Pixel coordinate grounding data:
▶

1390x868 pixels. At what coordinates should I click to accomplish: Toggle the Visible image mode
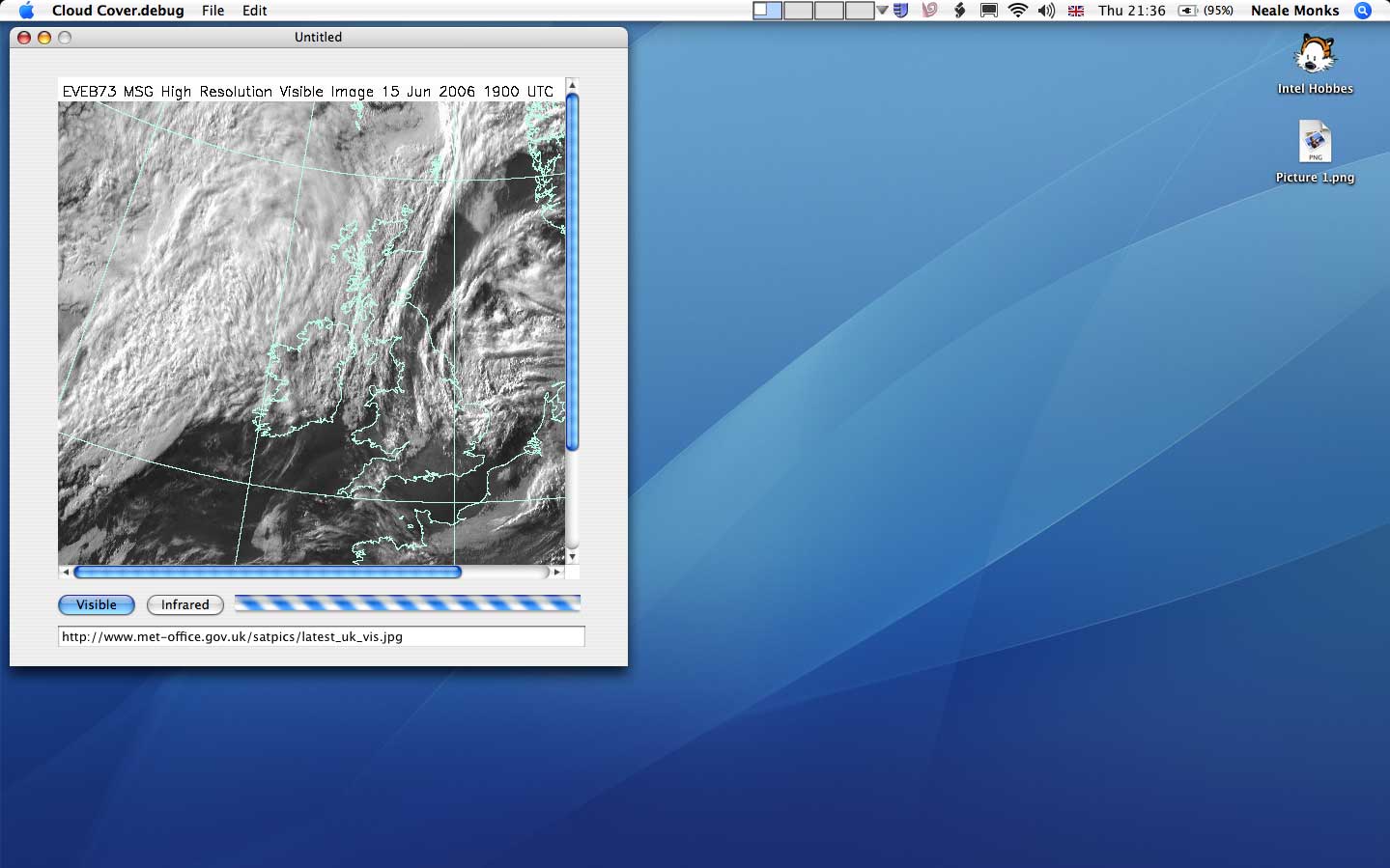[x=97, y=604]
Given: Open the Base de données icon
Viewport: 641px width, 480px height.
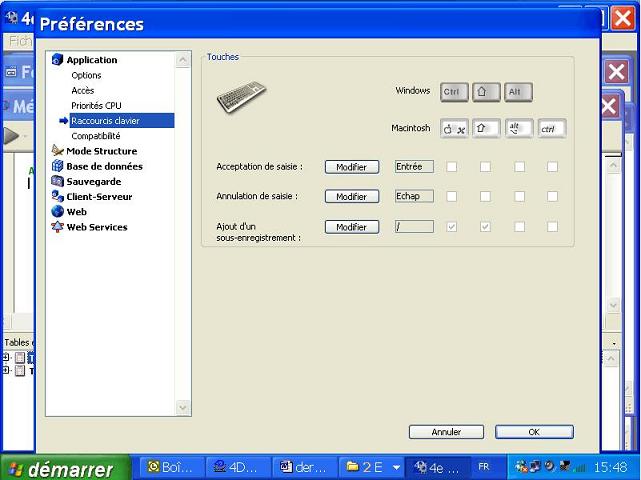Looking at the screenshot, I should (58, 166).
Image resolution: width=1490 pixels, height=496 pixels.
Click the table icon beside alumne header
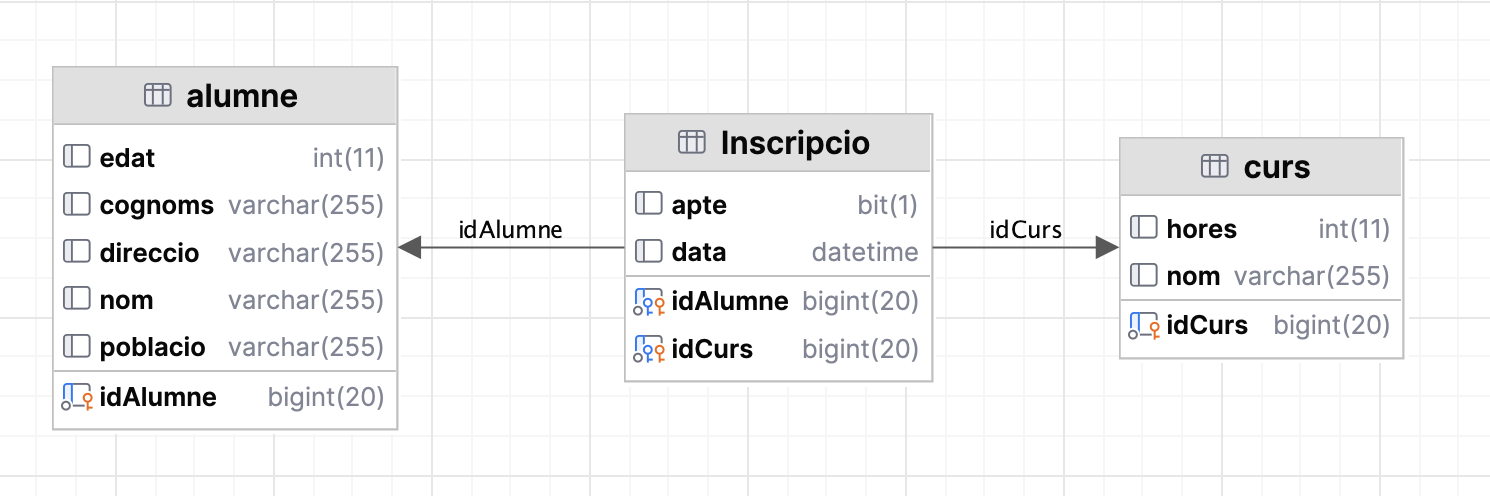click(x=158, y=96)
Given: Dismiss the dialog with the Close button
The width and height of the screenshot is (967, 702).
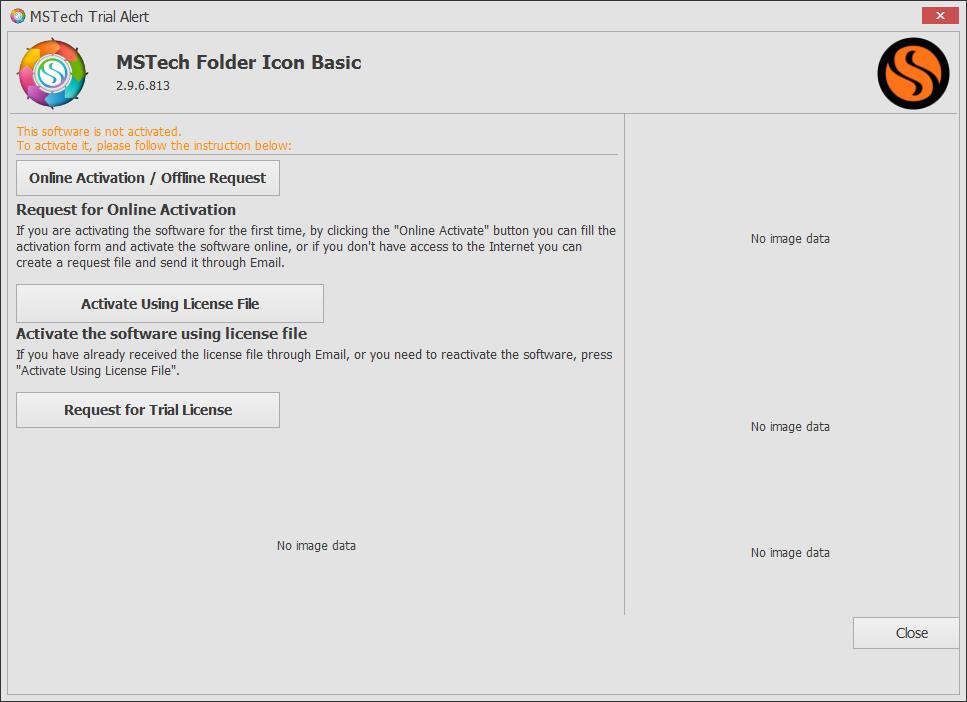Looking at the screenshot, I should 911,633.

◀

EXERCISE AIM
Each line from the one containing "Viewport: 641px width, 480px height." through the last line of the data should be written out exactly. Skip the pictures, and add no other lines.

ANSWER FOR THIS EXERCISE
Viewport: 641px width, 480px height.
Looking at the screenshot, I should (58, 166).
Image resolution: width=1490 pixels, height=496 pixels.
Click the table icon beside alumne header
click(x=158, y=96)
Given: Dismiss the dialog with the Close button
The width and height of the screenshot is (967, 702).
Looking at the screenshot, I should 911,633.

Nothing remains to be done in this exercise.